The Campaign Legal Center was pleased that the Federal Election Commission had fined the independent Romney Super PAC for republishing a Romney campaign video, but it was disappointed that the penalty, $50,000, was low.  Still, there was enforcement, as my colleague Marc Elias pointed out on Twitter.

It is a mixed triumph for the FEC.  The agency got its settlement and collected a fine but also agreed with the Romney Super PAC that the law being applied had been unsettled and that PAC counsel had adopted a reasonable legal position in the absence of a clear rule or established interpretation.

Maybe the agency was being circumspect, paying its respects to the Romney PAC legal position as needed to induce a negotiated settlement.  But the public record now contains an enforcement action in which the agency imposed a penalty for what it characterized as a reasonable legal position on an open question under the law.

The law in question concerns “republication” of a candidate’s campaign materials.  11 C.F.R. 109.23.  Someone who republishes the material, by, say, extracting it from the candidates website or other publicly available source (e.g. Youtube), has made a contribution.  But the candidate who did not agree to the use did not receive a contribution.  So under the republication rules, a contribution may be illegally made but not illegally received, and the contributor but not the candidate is liable for the violation. The rules provide for exceptions such as for a “brief quote,” or for a republication only for the purpose of defeating a candidate.

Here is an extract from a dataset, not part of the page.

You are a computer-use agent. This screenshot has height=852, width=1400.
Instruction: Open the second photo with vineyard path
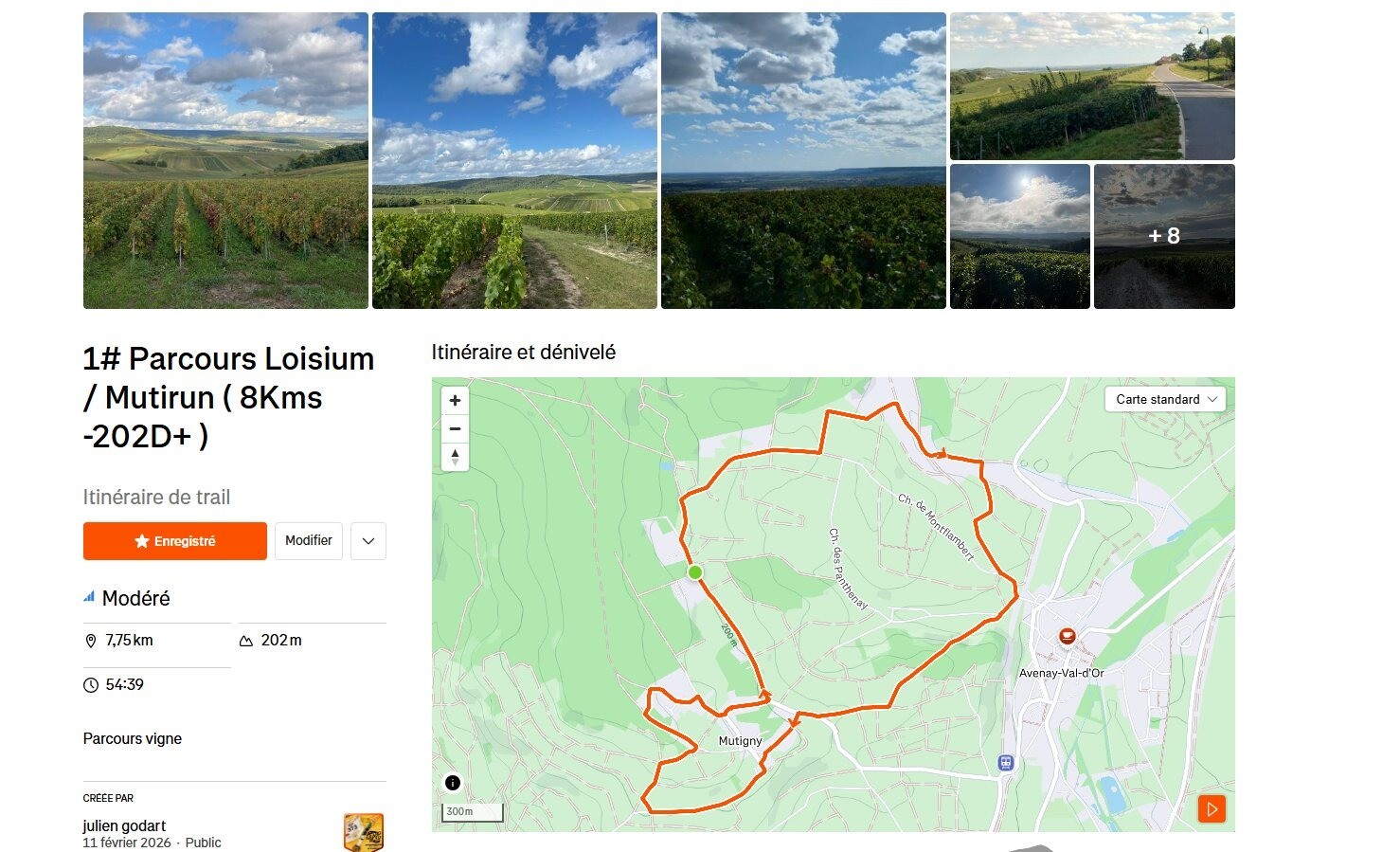(514, 160)
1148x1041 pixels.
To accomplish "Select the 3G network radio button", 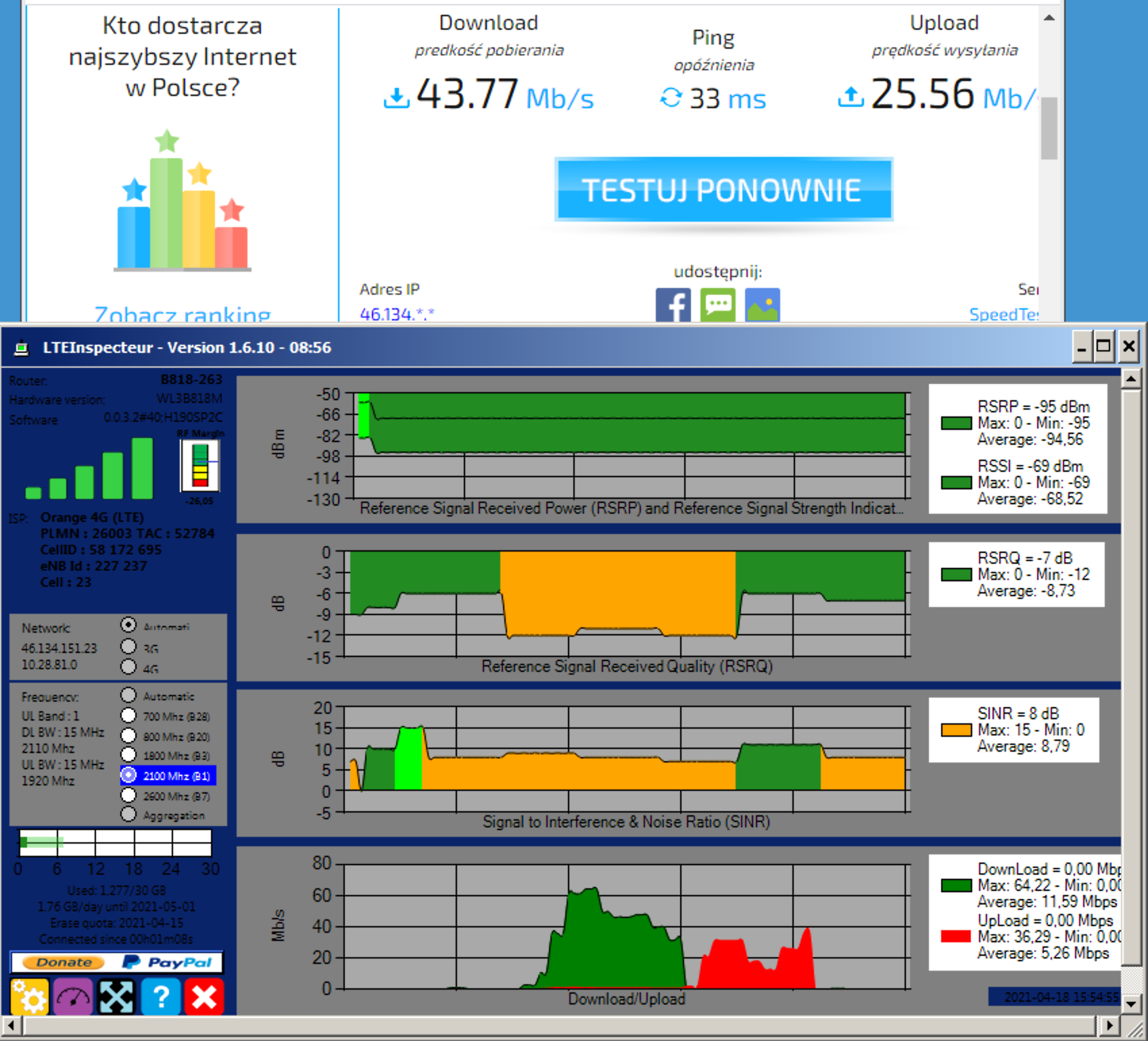I will 128,646.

There is some general uncertainty about the rule’s application.  In a case involving a political committee’s use of candidate photos, taken from her campaign website and included in a mail pieces, two Commissioners argued that there was no “republication” resulting in a contribution.  Several of the photos were only a “small, smiling ‘head shot’; the photos were not “the central elements” of the mailer; the inclusion of the photos had no “material effect on the total production cost” of the mailings; and the republication was “not the goal of the mailers.”  It’s a question of feel, they seemed to argue: the Commissioners declared that it made no “intuitive sense” to find a violation involving republication.  The other Commissioners’ intuitions were different, but finding that the republication was de minimis in value, they voted to close the file with only a letter of “admonishment.”

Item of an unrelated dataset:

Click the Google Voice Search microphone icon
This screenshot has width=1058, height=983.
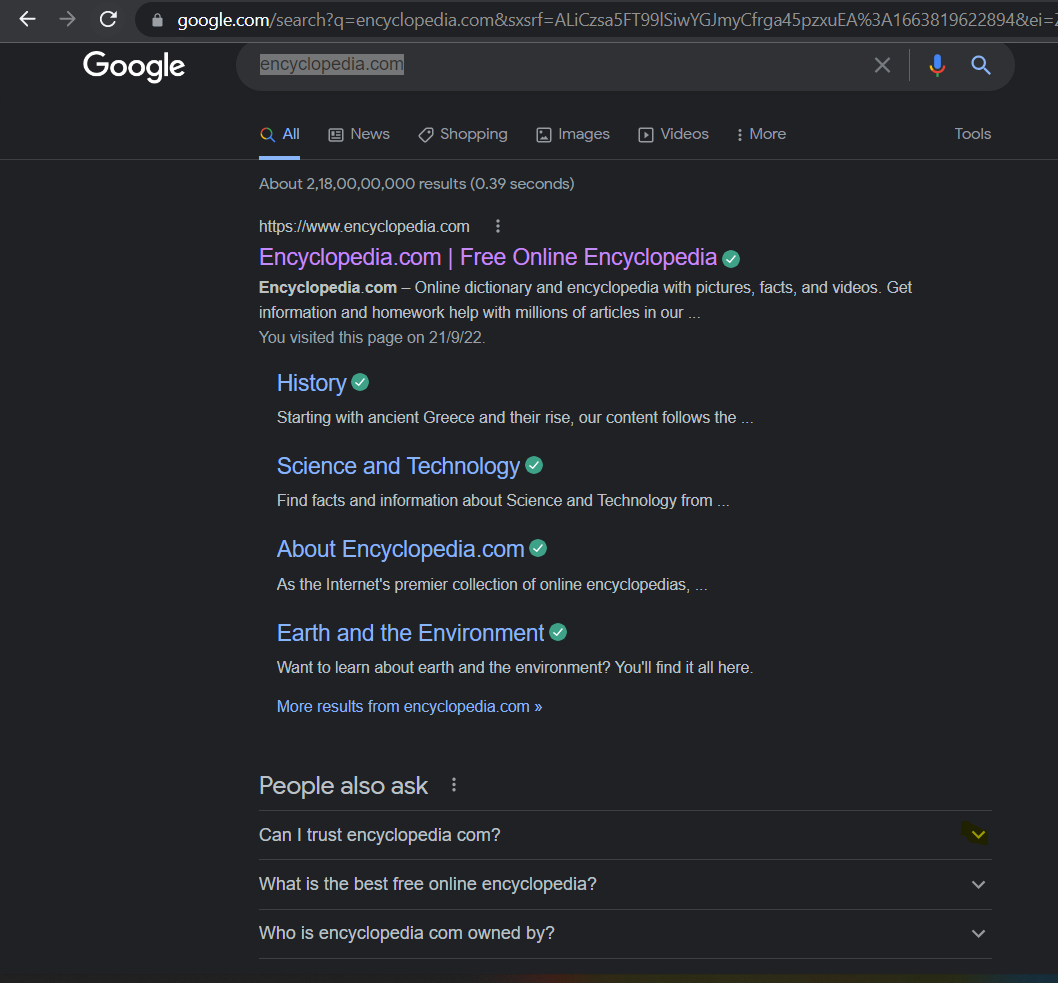tap(937, 64)
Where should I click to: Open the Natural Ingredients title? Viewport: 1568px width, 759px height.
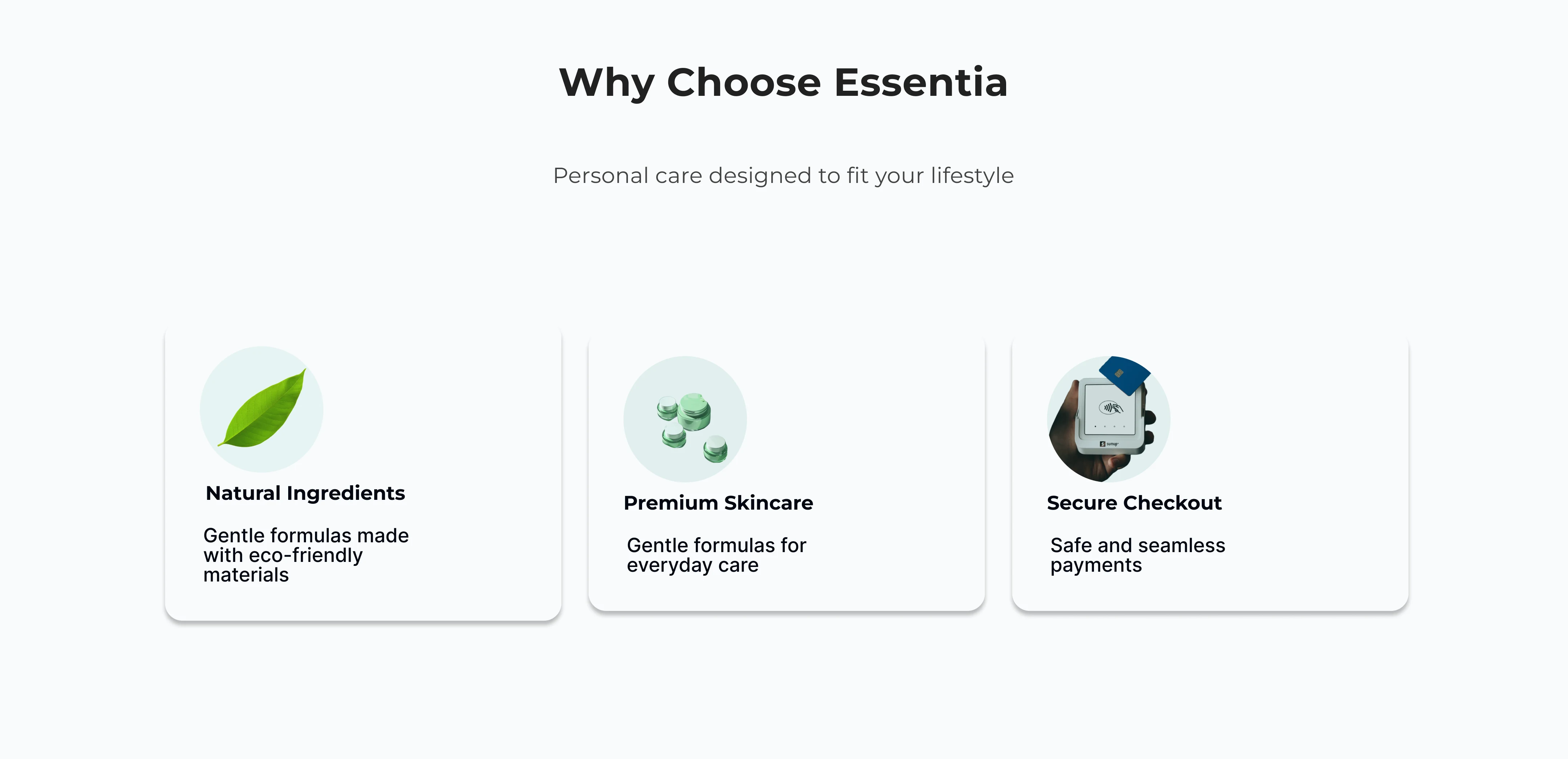tap(305, 493)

In the Romney case, arising out of the 2012 Presidential campaign, the Super PAC republished with modest changes a video funded by the 2008 Romney campaign.  The Super PAC lawyers apparently concluded that republication rules did not apply where the materials used came from a previous campaign in a different election cycle.  The FEC’s lawyers agreed that the rules were silent on this point, and that there was “no guidance” elsewhere in the Commission’s deliberations on the rule.  It was a “case of first impression”, and the FEC General Counsel’s office found that the Romney Super PAC legal position was not unreasonable.  The agency’s lawyers recommended against an investigation but urged the Commissioners to seek a settlement anyway.  The settlement agreement included the agency’s acknowledgement that the legal question presented was one of first impression, and that the Super PAC counsel had not advised their client unreasonably.

Now the Romney Super PAC accepted the violation and paid the penalty—score one for the Commission–and there is more than enough room to question whether the Super PAC lawyers’ judgment was, in fact, reasonable.  The more important question is what the Commission did with the case.  It expressed disagreement with a legal judgment it chose to characterize as reasonable, on a question its rules and precedents did not clearly answer, and it added little to the understanding of the republication rules.